I might say that in this latest appearance, our storybook ‘Magic Meal’ was actually upstaged by the first course, but I won’t, out of huge personal sentiment – and loyalty to both a great restaurant (Al Forno, in Providence) and a home kitchen that has seen a lot over the decades.

Still, the sturgeon was a tough act to follow. Some of it may have been the pure novelty, and the fact that the recipe,  in all its simplicity, was entirely mine, but it really was delicious. That I grew up in the midwest, mid-century, where I was surrounded by sturgeon legends, and that Barry comes from Arkansas, one of the homes of the pallid and shovelnose, had almost nothing to do with it.

  • four ounces of sliced smoked American farmed sturgeon from Grace’s Marketplace placed on a bed of almost impossibly-thin slices of 2 small golden beets from Norwich Meadows Farm that had first been sprinkled with small amounts of wild fennel pollen from Buon Italia, a good Puglian olive oil (7Giorni), and Newman’s Own balsamic vinegar, topped with dollops of a Ronnybrook Farm crème fraîche mixed with lemon zest and chopped fresh thyme, garnished with some subtly peppery micro red mizuna from Two Guys from Woodbridge
  • flat bread crisps (Firehook Baked Crackers with rosemary and sea salt)
  • the wine, which we had opened before the meal began and with which we toasted my great age and many great years shared with Barry, was a French (Champagne) sparkling, François Billion, Grand Cru, Brut Millésime 2010, from Astor Wines

The magic part of the meal was Conchiglie al forno (last night it was actually Lumaconi al forno, the pasta this time being Setaro’s ‘snails’, from BuonItalia), a rich pasta course with a very friendly history con noi that goes back 20 years. This pasta is sometimes described as lumache.

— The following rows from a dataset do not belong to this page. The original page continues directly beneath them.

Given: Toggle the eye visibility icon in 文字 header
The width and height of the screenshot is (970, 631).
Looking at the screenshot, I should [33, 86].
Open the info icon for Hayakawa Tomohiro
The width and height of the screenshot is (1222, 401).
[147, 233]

It combines a pound of a large Campania artisanal shell shape pasta with roughly half a pound of sliced mushrooms, half a pound of butter, 4 Italian cheeses, lots of double cream, one head of sliced radicchio, and a generous amount of fresh sage.

The recipe can be found on this site.

tip: any earthy mushroom would work (I have access to many, and this time I used chestnut mushrooms

tip: I used one large head of radicchio and it was more than enough

tip: the gorgonzola should not be a dolce

tip: you’ll need one very large bowl (or the emptied pasta pot)


dijon mustards and cognac beef stew; white polenta

This was one of the tastiest, most successful winter entrées I’ve ever put together.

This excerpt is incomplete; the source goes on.